UND Institute for Energy Studies receives project to evaluate CO2 capture technology


David L. Dodds

Document Type

News Article

Publication Date


Campus Unit

University of North Dakota


The University of North Dakota Institute for Energy Studies (IES) has been selected by the U.S. Department of Energy (DOE) National Energy Technology Laboratory (NETL) to receive an award of $2,952,000 to evaluate a carbon dioxide capture technology. Project partners are providing additional cost share of $738,000 for a total of $3,690,000. The project will scale up and demonstrate a novel hybrid solid sorbent technology for CO2 capture and separation from flue gas derived from coal-fired power plants.

Initial data for carbon dioxide capture technology was obtained through a US DOE Small Business Technology Transfer (STTR) funded program that involved Envergex LLC and IES researchers. The technology, “Capture from Existing Coal Fired Plants by Hybrid Sorption (CACHYSTM )," employs a unique combination of sorbents and process conditions to increase speed of reactions and dramatically reduce energy consumption as compared to prior art. This project will enable migration of the concept to the next scale (pilot) and eventually to full-scale demonstration and commercialization.

“The CACHYSTM technology shows significant advantages over competing methods being investigated for CO2 capture. We were able to obtain fast CO2 capture and can regenerate the sorbent with 80% less energy,” said Steve Benson, IES Director and Principal Investigator for the project. “The technology has application for all existing coal fired plants, new plants, and natural gas fired plants.”

IES pursues new frontiers in energy education, research and outreach that enables the development of the next generation of integrated energy technologies that are economically competitive, reliable, sustainable, and politically and environmentally acceptable. “This funded project will provide the groundwork to develop the Institute for Energy Studies into a self-supporting first-rate organization,” said Hesham El-Rewini, dean of the UND School of Engineering and Mines.

Currently, coal-fired boilers generate about 50 percent of the electricity in the United States and are projected to play a key role in producing power in the future.
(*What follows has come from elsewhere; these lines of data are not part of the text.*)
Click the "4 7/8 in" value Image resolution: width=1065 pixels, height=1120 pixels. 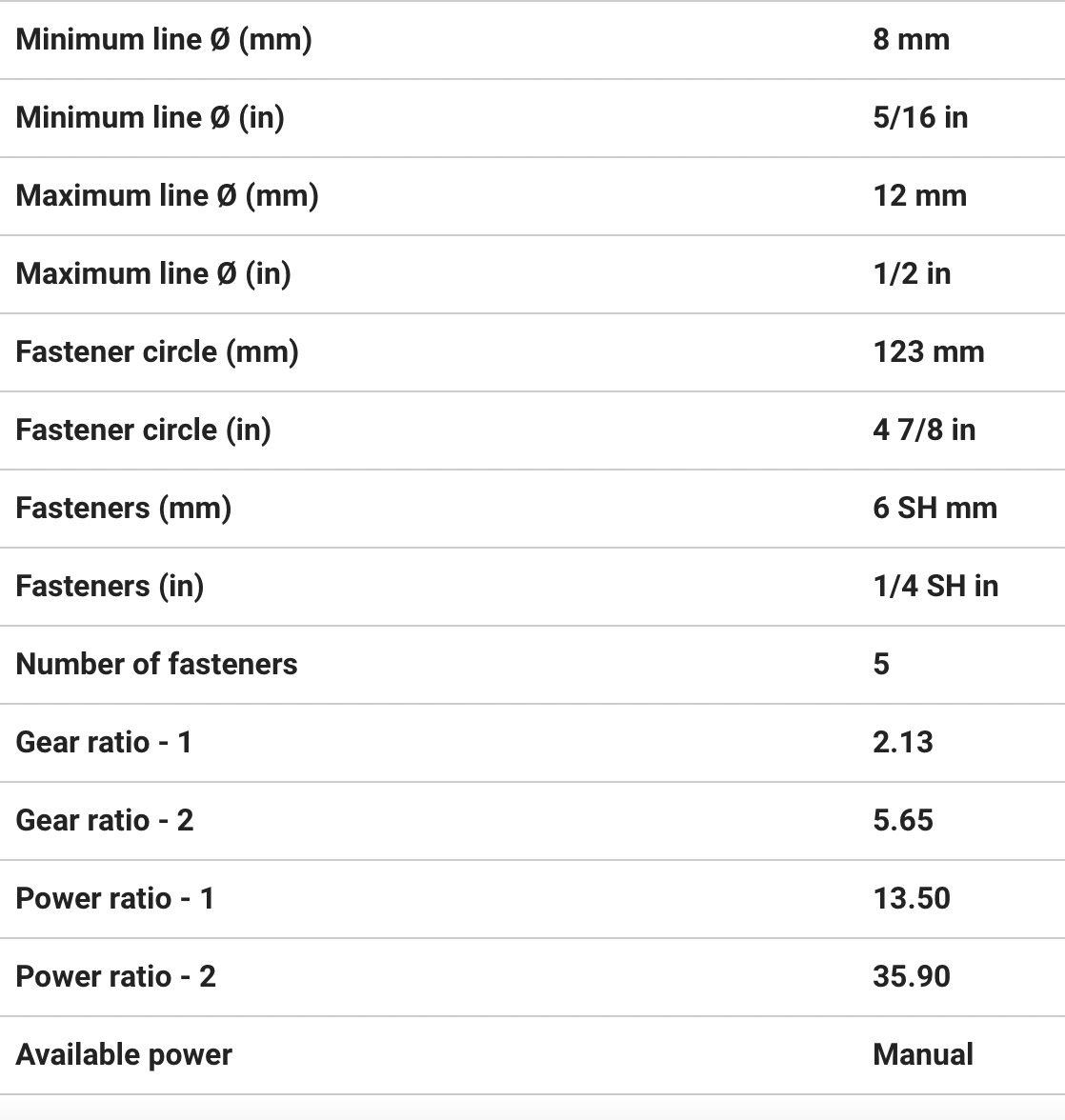click(x=923, y=430)
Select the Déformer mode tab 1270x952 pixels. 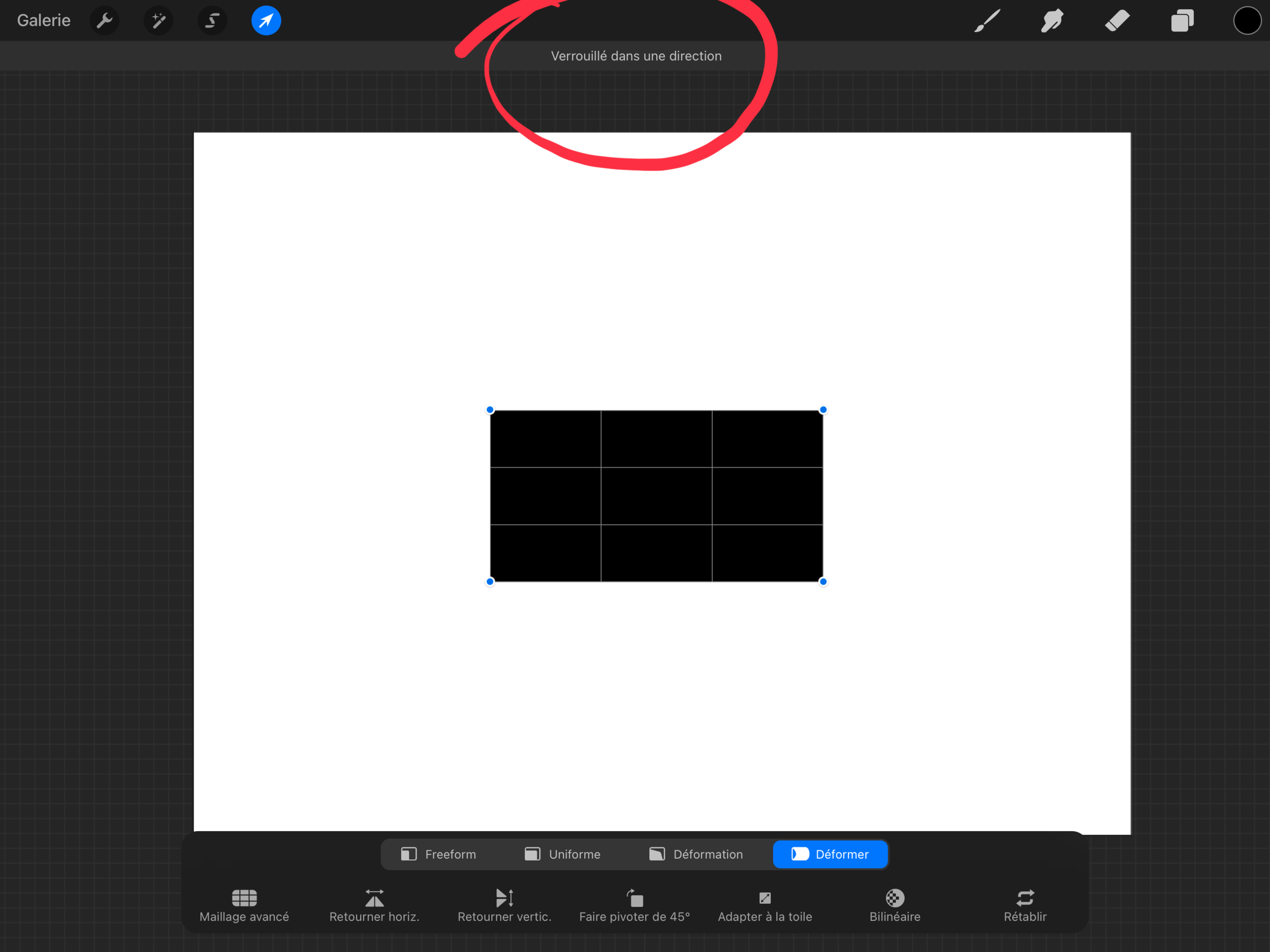pos(830,854)
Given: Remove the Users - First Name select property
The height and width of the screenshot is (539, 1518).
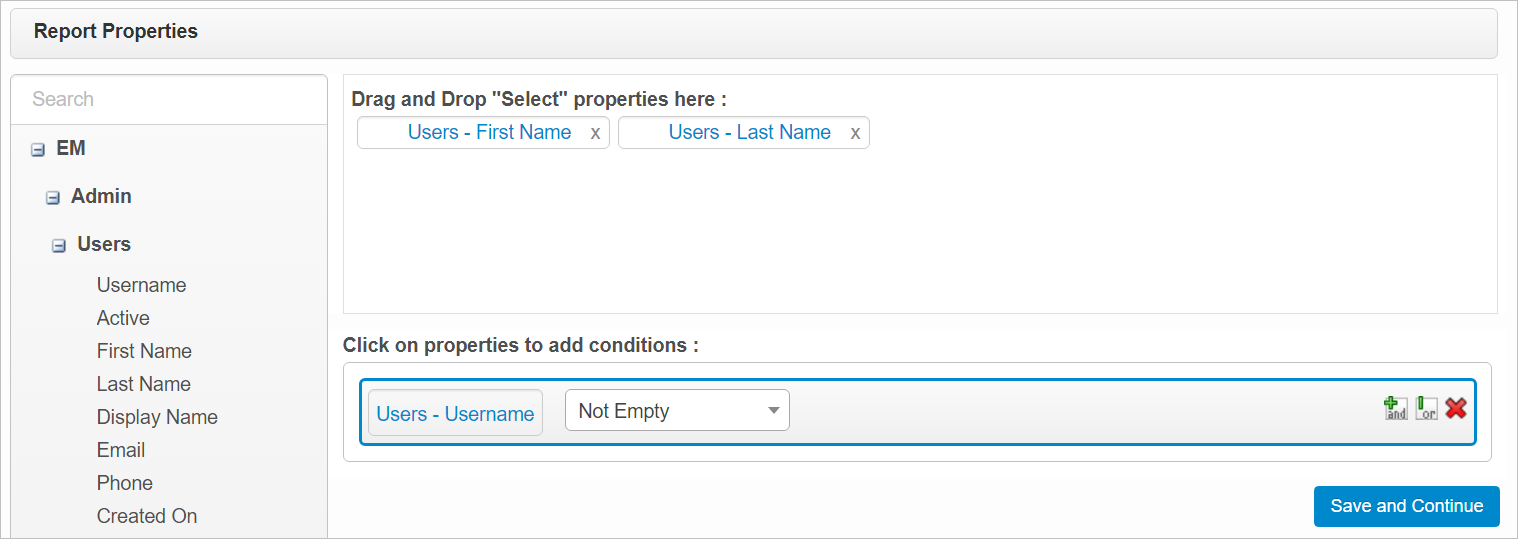Looking at the screenshot, I should click(x=595, y=133).
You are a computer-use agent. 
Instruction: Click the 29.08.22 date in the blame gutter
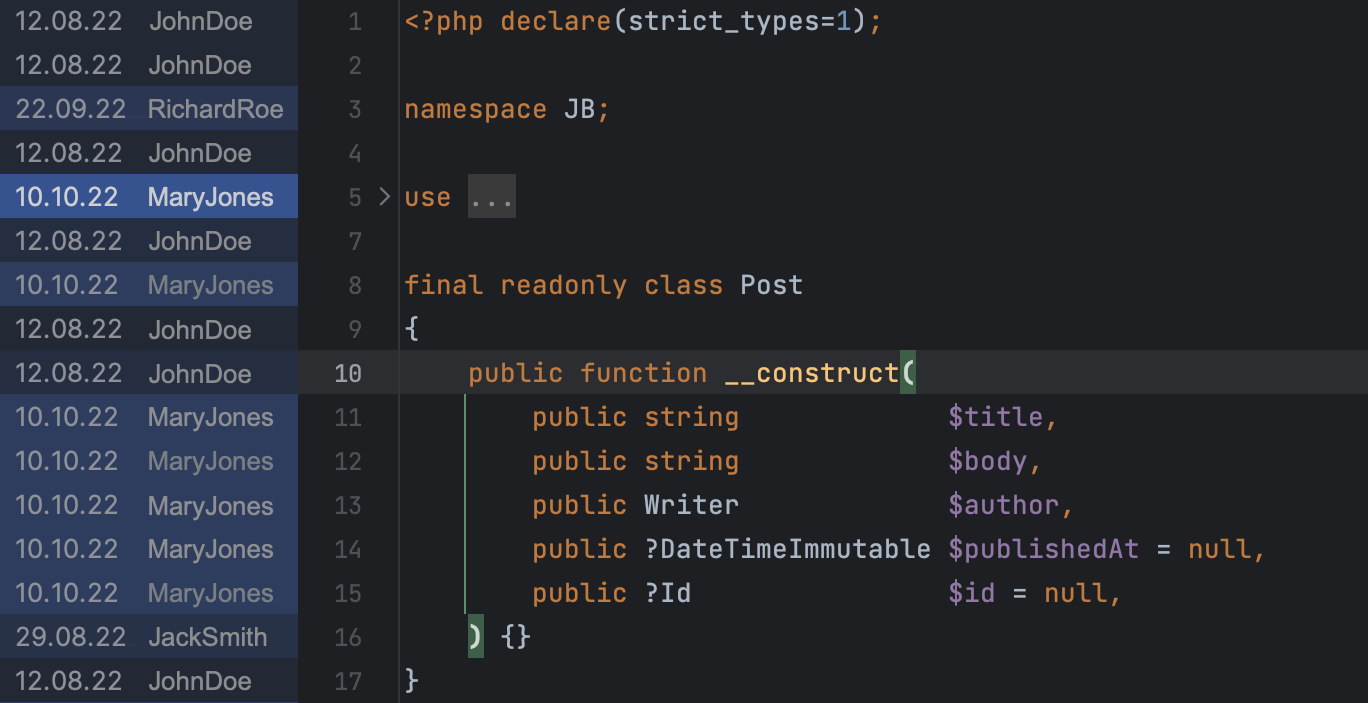tap(70, 636)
A large fraction of the CO2 emissions come from fossil fuel fired electricity generating facilities and are a target for future regulations. “Developing concepts and advanced technologies for CO2 capture is an important component in UND’s education and research portfolio,” said Mike Mann, Associate Dean for Research, UND School of Engineering and Mines.

The project will develop key information for the CACHYS process: sorbent performance, energy for sorbent regeneration, physical properties of the sorbent, the integration of process components, sizing of equipment, and overall capital and operational cost of the integrated CACHYS system. The UND Steam plant will play a role in the project by providing a continuous stream of flue gas for longer term testing of the commercial feasibility of the process. The project is aimed at meeting DOE’s goals for is the development of advanced CO2 capture and separation technologies that can achieve at least 90 percent removal that results in a less than 35 percent cost of electricity.